▸ **Document section**:
↓↓↓

That may be worth a try. Now that I think about it my sl3 wheel is 130 and I think my hi-mod disc is 135 so it would not work even to try the shifting.


spdntrxi said:


> how about SRAM XG-1190 11-30 Cassette.. would that cassette work


----------



## CliffordK (Jun 6, 2014)

Here is a good page on Derailleurs.
Park Tool Co. » ParkTool Blog » Rear Derailleur Overhaul

You're probably fine with either the medium or long cage for a 25/28T cassette, and not too radical of chain rings.

I think the cage should be absolutely parallel to the axis of the tire. You should be able to check it with a straight edge... somehow. 

Mine was angled more or less parallel to the spokes on my old rear wheel, and worked fine for years. Then when I changed to a rear wheel with more dishing, I can't get to the last cog without throwing the derailleur into the spokes. It turns out that I think I bent my derailleur hanger 30 years ago. Anyway, notes indicate that one can make a jig to both test that the hanger is parallel to the rim, as well as straightening it, but you could probably verify that it is not bent with a straight edge and tape.

Here is a great page about home checking and straightening a derailleur hanger. Other pages on the web might suggest using the official Park tool.

I am a little suspicious about your setup that seems to be shifting properly, then drops back after a few seconds. I suppose it never hurts to first check the cage and derailleur hanger. But, it sounds like either a derailleur adjustment problem, or perhaps something failing with the derailleur or shifter levers.


----------



## rcb78 (Jun 15, 2008)

I've actually tried this for a customer that insisted I at least try for him,, his money. The pulleys ARE offset on the cage like the K-edge version, but not as much, AND the body is different too. So depending on how close you are currently, it may or may not be enough to make it work. Some hangers hold the derailleur out further than others. YMMV


----------

↑↑↑

Dataset entries:
↓↓↓

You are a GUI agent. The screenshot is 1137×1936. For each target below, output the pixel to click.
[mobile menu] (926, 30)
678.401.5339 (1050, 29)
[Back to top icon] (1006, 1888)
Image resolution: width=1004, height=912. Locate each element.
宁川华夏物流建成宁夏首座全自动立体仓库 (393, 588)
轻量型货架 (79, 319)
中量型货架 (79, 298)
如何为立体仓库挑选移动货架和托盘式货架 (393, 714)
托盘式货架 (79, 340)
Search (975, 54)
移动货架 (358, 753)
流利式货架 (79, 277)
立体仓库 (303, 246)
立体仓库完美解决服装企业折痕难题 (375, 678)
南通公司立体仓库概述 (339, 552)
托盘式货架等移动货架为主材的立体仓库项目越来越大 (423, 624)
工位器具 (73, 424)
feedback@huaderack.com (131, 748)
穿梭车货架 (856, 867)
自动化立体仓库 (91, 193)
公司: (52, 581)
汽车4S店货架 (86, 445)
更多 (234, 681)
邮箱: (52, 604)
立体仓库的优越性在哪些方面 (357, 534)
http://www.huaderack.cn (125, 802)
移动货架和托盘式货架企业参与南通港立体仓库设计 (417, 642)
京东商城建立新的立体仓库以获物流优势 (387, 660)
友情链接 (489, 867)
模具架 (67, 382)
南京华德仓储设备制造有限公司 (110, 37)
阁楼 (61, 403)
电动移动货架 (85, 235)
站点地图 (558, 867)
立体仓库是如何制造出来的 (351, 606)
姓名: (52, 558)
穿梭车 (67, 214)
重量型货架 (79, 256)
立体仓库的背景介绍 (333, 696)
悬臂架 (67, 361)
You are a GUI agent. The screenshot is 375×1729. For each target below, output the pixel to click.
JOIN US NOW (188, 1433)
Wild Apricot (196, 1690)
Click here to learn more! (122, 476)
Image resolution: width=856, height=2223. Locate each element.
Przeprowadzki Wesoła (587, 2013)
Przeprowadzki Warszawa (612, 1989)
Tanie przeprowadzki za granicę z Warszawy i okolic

↑↑↑

From the derailleur forum thread above, return word for word the part that opens with "You're probably fine" and closes with "straight edge... somehow.".

▸ **Response below**:
You're probably fine with either the medium or long cage for a 25/28T cassette, and not too radical of chain rings.

I think the cage should be absolutely parallel to the axis of the tire. You should be able to check it with a straight edge... somehow.